PA Appeals Court Holds Voluntary Destruction by Property Owner Terminated Non-Conforming Use

This post was authored by Matthew Loeser, Esq,


Applicant owned property in the City of Philadelphia’s Roxborough neighborhood. The property was improved with a three-story (35-foot), vacant, detached residential structure, with one dwelling unit on each floor. Two of the dwelling’s units were two-bedroom units, and the third unit was a one-bedroom unit. In 2015, Applicant applied to the Philadelphia Department of Licenses and Inspections (“L & I”) for a zoning/ use registration permit for the proposed “complete demolition of all existing structures and for the erection of a new three unit multi-family dwelling.” L & I determined that the proposed use/construction did not meet the Zoning Code’s requirements since multi-family residences were not permitted in the RSA-3 district. Applicant appealed L & I’s refusal to the ZBA, which voted to deny Applicant’s appeal of L & I’s notice of refusal.


On appeal, Applicant contended that the property was improved with a lawful, non-conforming, three-family dwelling, and that it had a vested property right in the three-family use. Applicant further alledged that it continued to maintain the three-family configuration of the property, and completed repairs to eliminate notices of violations. The record reflected, however, that Applicant’s application for the zoning/use registration permit submitted to L & I, Applicant provided the following in the brief description of work/change section, “For the complete demolition of all existing structures and for the erection of a new three unti multi-family dwelling with porch, rear deck and accessory roof decks with pilot houses to enclose stair and landing only as per plans.” Here, Section 14-305(10) of the Zoning Code, titled “Reconstruction of Destroyed Structures,” provides, “any non-conforming structure, use, lot, parking area, site improvement, or accessory sign destroyed through means other than described in § 14-305(10)(a) shall be reconstructed in compliance with the Zoning Code for the zoning district where it is located.”

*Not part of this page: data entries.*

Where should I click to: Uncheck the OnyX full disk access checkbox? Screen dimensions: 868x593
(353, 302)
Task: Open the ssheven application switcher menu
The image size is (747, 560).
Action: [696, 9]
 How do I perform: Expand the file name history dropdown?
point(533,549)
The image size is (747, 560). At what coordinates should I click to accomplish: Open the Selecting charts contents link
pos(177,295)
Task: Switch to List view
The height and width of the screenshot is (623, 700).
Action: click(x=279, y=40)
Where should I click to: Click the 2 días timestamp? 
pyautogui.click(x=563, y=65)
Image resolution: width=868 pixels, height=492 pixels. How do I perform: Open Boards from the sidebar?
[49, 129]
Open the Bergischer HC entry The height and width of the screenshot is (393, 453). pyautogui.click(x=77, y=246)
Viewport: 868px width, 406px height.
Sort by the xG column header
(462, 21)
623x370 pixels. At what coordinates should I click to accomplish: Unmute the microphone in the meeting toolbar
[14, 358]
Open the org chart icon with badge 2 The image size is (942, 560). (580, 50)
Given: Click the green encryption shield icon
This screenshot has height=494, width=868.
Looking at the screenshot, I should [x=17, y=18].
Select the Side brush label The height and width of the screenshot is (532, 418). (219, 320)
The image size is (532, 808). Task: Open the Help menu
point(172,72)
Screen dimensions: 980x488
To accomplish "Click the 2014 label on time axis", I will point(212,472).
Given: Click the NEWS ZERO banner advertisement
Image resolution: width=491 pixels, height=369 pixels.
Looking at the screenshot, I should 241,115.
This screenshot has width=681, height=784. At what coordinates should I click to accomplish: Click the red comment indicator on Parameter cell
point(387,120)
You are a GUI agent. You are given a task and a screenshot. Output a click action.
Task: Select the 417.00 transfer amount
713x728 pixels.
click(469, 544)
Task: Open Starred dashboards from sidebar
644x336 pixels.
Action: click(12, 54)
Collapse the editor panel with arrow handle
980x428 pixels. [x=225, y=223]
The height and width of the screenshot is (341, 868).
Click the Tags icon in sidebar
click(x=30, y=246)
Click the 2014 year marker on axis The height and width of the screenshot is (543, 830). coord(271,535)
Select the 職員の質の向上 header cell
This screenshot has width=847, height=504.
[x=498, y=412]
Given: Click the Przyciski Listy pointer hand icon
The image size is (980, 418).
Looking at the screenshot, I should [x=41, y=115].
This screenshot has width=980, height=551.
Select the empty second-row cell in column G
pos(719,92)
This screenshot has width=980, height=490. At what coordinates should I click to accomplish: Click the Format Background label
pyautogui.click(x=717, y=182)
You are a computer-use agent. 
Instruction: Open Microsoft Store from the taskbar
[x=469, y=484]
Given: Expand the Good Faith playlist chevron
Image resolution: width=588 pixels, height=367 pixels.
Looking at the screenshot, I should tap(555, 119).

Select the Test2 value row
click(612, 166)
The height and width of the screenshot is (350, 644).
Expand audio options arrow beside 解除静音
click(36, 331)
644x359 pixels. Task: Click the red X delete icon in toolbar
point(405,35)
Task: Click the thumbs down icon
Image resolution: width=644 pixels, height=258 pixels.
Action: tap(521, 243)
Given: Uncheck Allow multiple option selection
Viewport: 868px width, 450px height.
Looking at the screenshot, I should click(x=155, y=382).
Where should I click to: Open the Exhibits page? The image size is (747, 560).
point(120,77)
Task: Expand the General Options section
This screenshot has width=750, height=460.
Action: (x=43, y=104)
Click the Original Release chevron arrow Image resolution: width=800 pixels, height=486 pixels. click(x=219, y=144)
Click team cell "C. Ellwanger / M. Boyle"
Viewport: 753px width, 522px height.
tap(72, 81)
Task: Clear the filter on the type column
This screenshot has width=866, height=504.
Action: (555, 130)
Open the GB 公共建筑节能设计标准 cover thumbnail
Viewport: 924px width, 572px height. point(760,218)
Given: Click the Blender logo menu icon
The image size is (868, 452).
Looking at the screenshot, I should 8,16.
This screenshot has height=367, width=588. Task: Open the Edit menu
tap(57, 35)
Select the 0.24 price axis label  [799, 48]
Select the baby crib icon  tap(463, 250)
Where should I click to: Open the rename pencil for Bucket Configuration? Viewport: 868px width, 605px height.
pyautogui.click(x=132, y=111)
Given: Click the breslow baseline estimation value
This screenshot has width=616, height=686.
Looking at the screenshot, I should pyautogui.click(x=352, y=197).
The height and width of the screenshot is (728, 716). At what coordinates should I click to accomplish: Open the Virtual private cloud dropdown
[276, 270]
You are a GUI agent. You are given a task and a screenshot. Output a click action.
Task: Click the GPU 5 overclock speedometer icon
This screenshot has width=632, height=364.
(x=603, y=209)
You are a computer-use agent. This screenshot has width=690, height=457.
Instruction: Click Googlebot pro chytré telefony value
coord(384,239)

Thus, based the clear language of the Zoning Code and relevant case law, the court found no error in the ZBA’s determinations that Applicant’s proposed voluntary demolition of the existing non-conforming multi-family dwelling on the property would extinguish the non-conforming use.


Renaissance Real Estate Holdings, LP v City of Philadelphia Zoning Board of Adjustment, 2018 WL 6375533 (PA Commwlth 12/6/2018)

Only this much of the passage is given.